The reason for the existence of Reach Unlimited is to satisfy the needs of our clients. Whose needs, which needs, and what constitutes “satisfaction” are the unending and subjective questions that confront our board. Therefore, the most important work of the governing board is to create, and re-create, the reasons for organizational existence.

It is important that the board view results in terms of cost and benefit. We engage in a transaction with the world outside Reach. We consume talent, capital, and space in exchange for making clients safer, happier, and healthier. The board should ask itself, “What good shall we accomplish, for which people and needs, and at what cost?”

Ends are the satisfactory results. Means are activities and procedures staff choose to achieve the intended effects. Often we get so engrossed by discrete routines that we lose sight of the intended results. We can become distracted by commendable activities, conditions, structure, and technologies.
Activities are always means, no matter how important or complex. External outcomes, results, and impacts are Ends.

A Mission statement is a broad and brief Ends statement that answers these questions: “What is this organization for?” and “How will the world be different as a result of our existence?” Following are six critical characteristics of a powerful Mission Statement:
1 – Detail the change, the effects, we wish to make - but not in terms of activities. Rather, the change is the mission.
2 – Succinct.
3 – It should be generated by the board, not just approval of a staff generated statement.
4 – The statement should be integrated with related external organizations i.e. the community.
5 – The Mission should be a displayed prominently and repeated often.
6 – It should be the theme of all departments and decisions.

The first step is to determine the Mission. Second is to establish the products, consumers, and costs which the board feels strongly enough about to make pronouncements. And third, to subject those issues to analysis, debate, and vote.
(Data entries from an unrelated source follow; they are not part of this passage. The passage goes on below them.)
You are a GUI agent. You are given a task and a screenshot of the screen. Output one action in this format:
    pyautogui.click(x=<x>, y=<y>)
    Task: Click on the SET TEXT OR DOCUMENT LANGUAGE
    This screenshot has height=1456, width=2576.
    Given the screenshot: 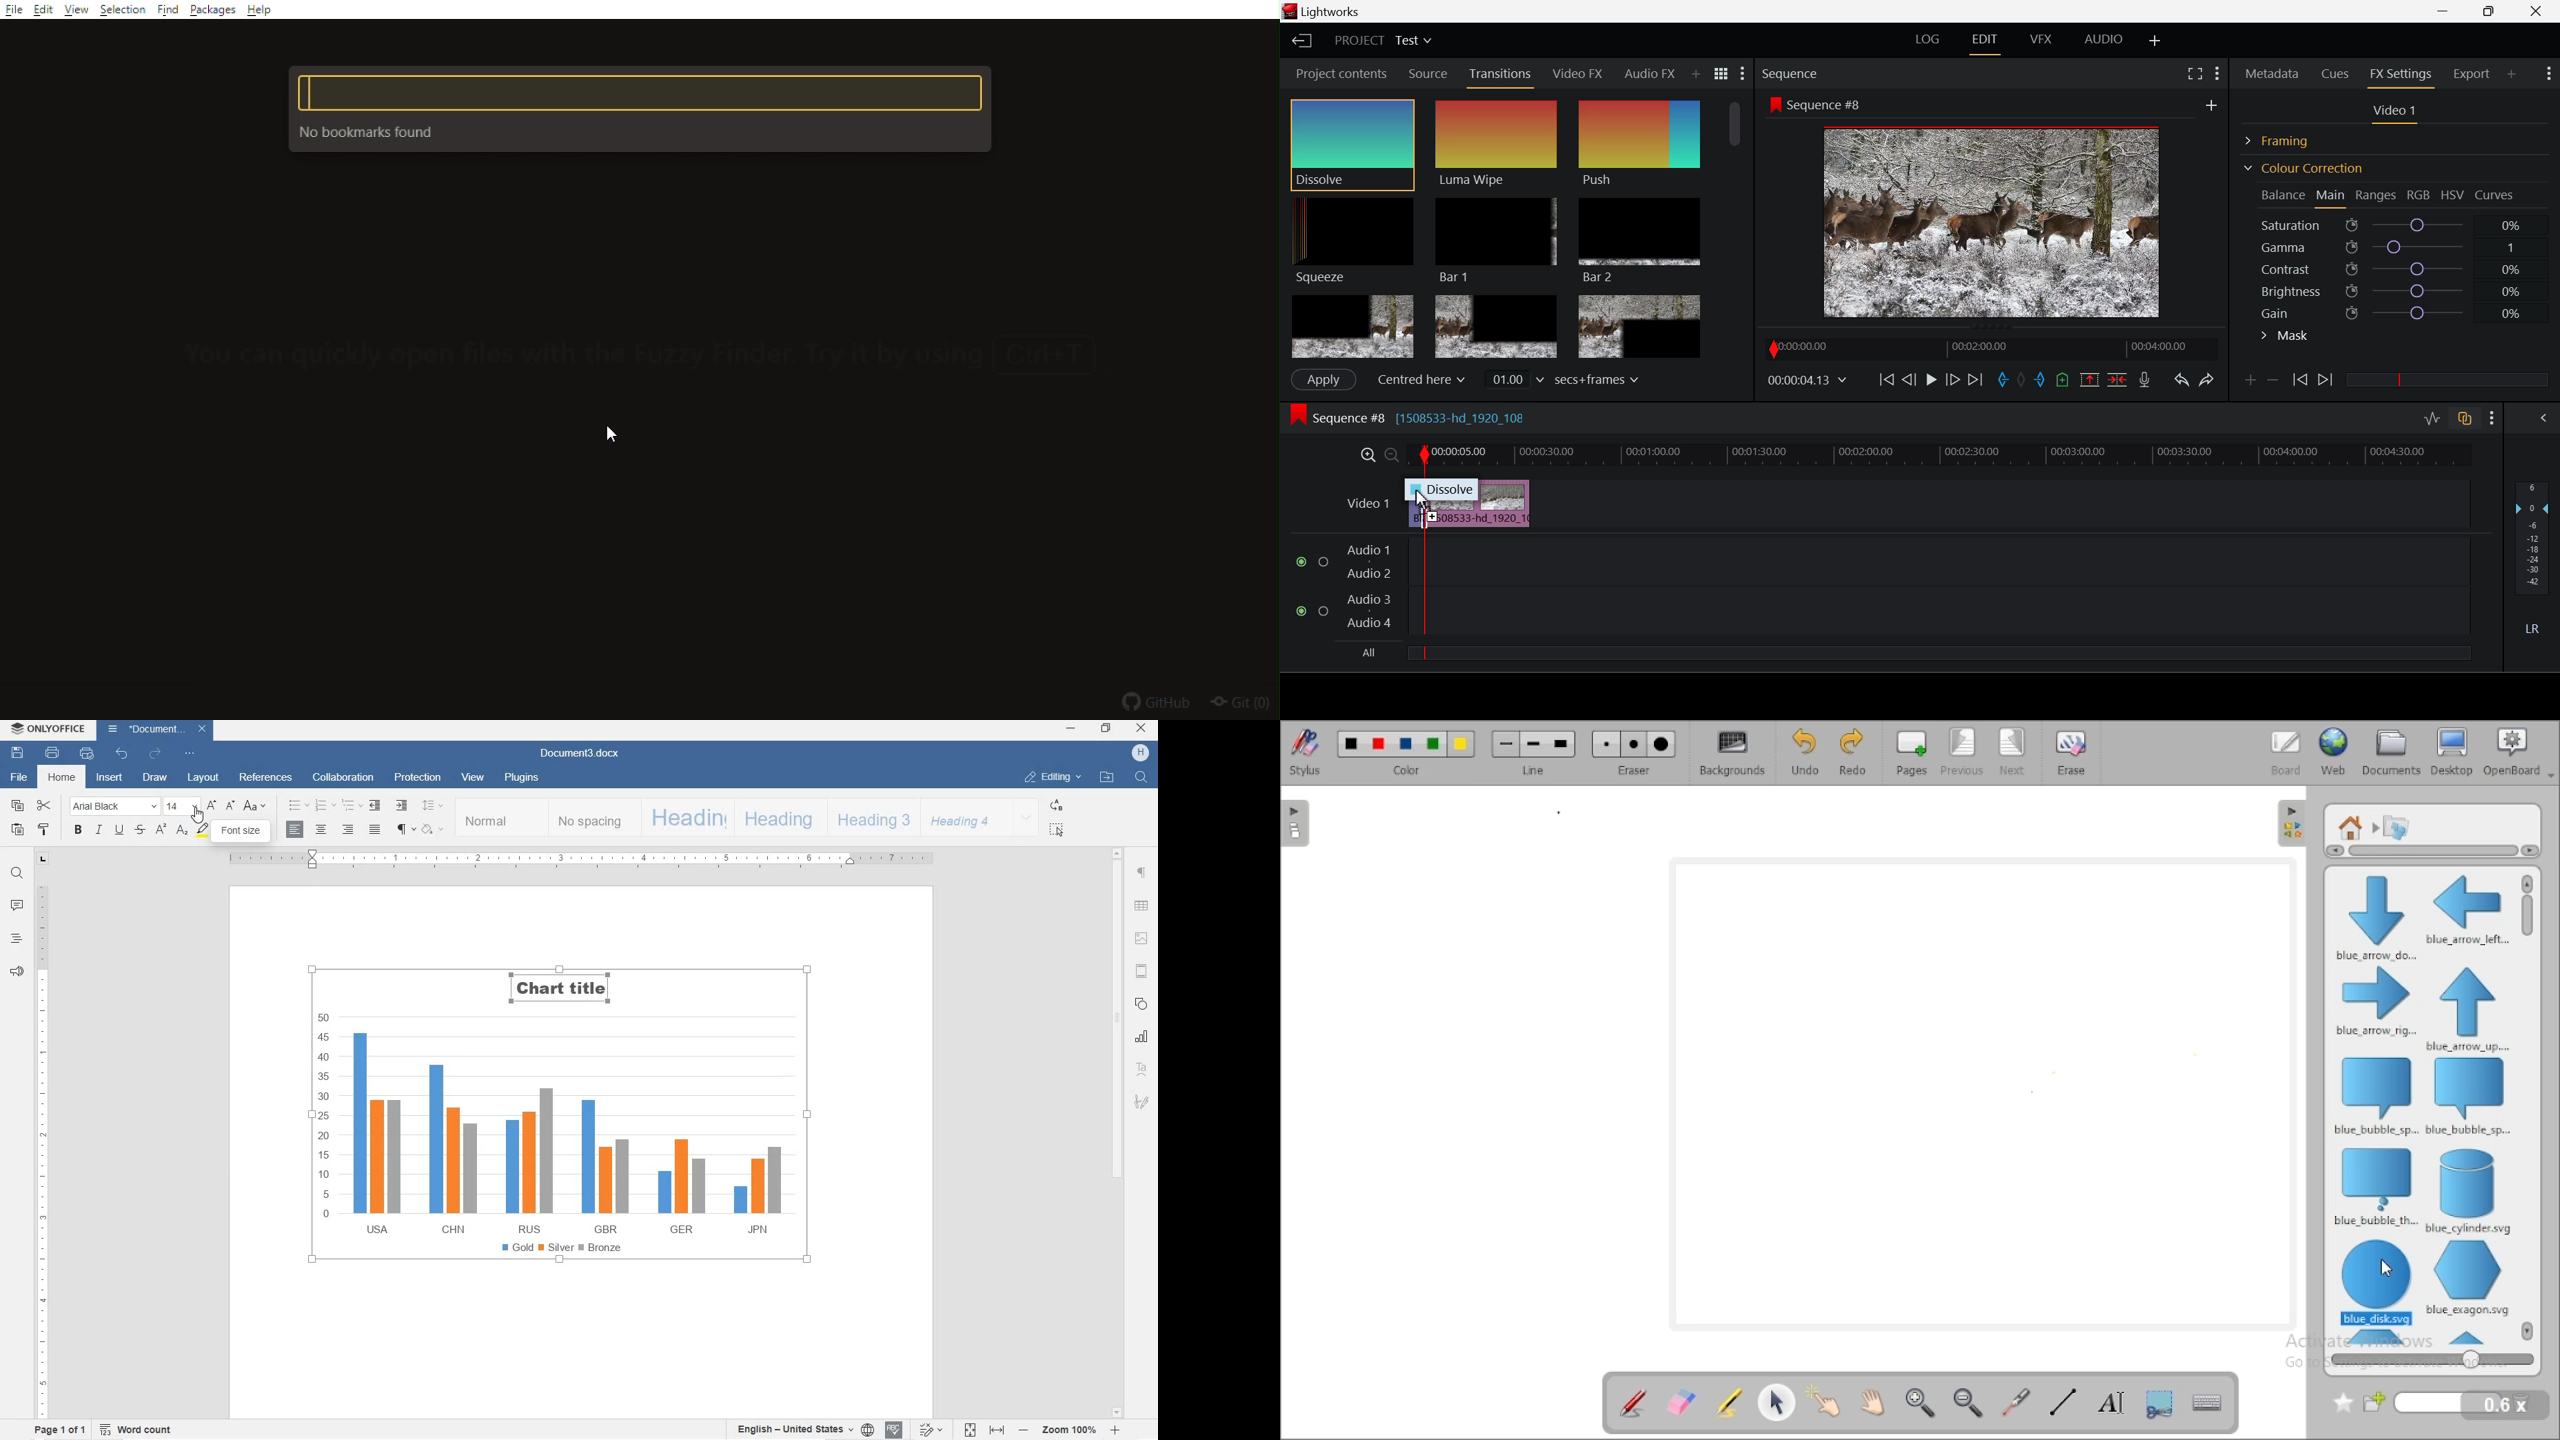 What is the action you would take?
    pyautogui.click(x=802, y=1429)
    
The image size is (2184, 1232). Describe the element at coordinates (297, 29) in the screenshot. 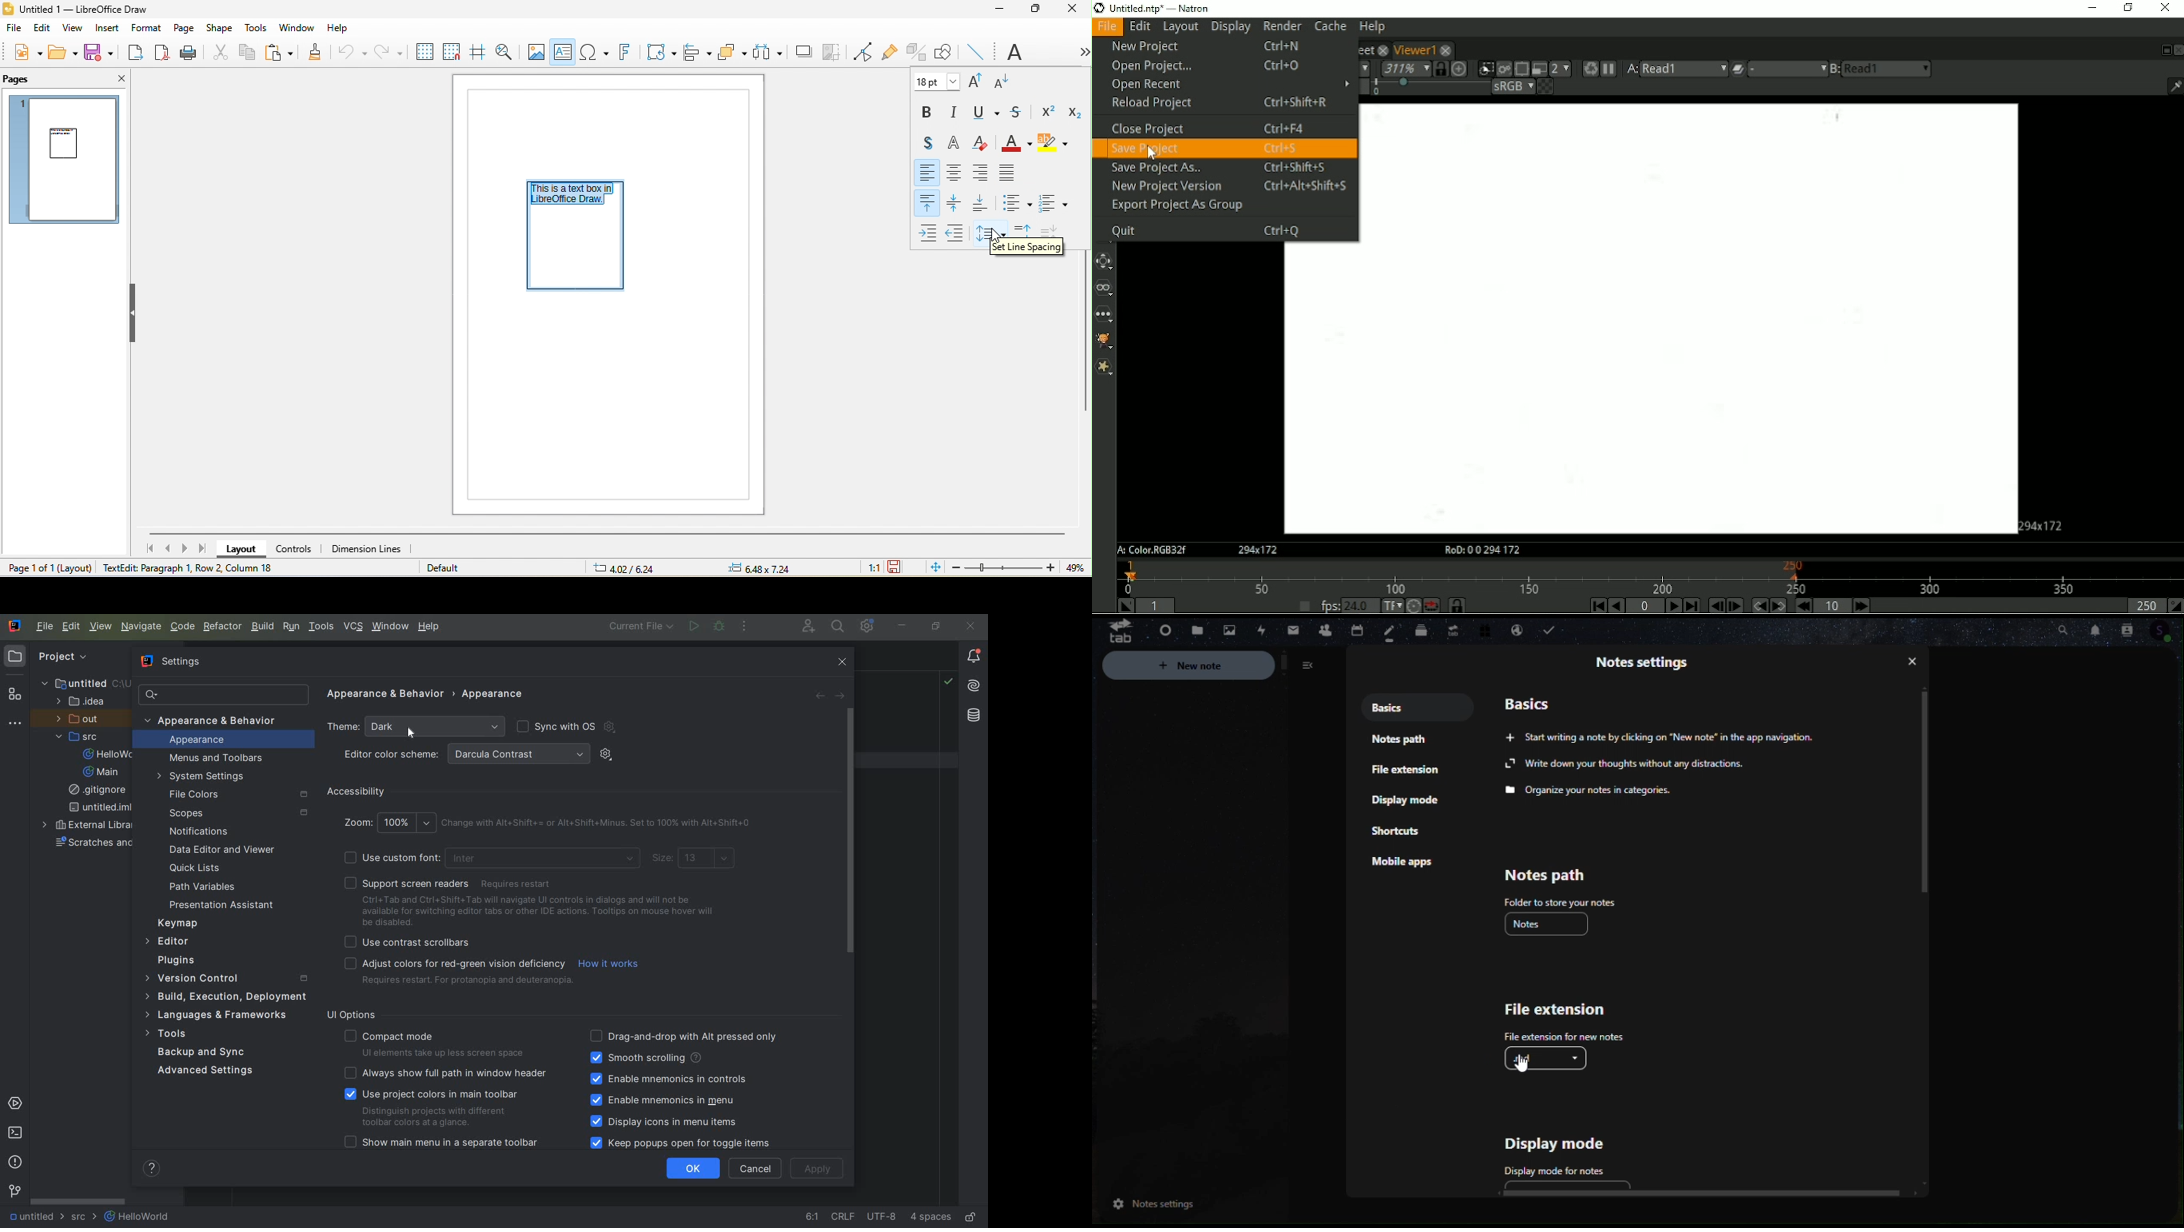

Policy making stops at the point where the board is willing for the Executive Director to make further decisions about activities (Means). The idea is to not extend policy making to the small value choices. The staff should not have to worry that the board will so extensively address low level issues that there is very little latitude for the staff to do its job. The staff is driving, and as long as we feel they are not taking the long route, they should be permitted to choose the lane and the route.

Good governance calls for the board‘s role in long range planning to consist chiefly of defining a “somewhere” the organization needs to go. The enunciation of this “somewhere” is the board’s highest contribution. The actual long range planning should be done by staff – not the board. The board should confine itself to the big questions about Ends and not drift into current issues.

Once Ends policies are written, the board should focus on answering the question: “How are we doing?” There should be a precise, systematic, non-intrusive, criteria-focused method for monitoring results. Keep asking, “What did we want to accomplish and did we accomplish it?”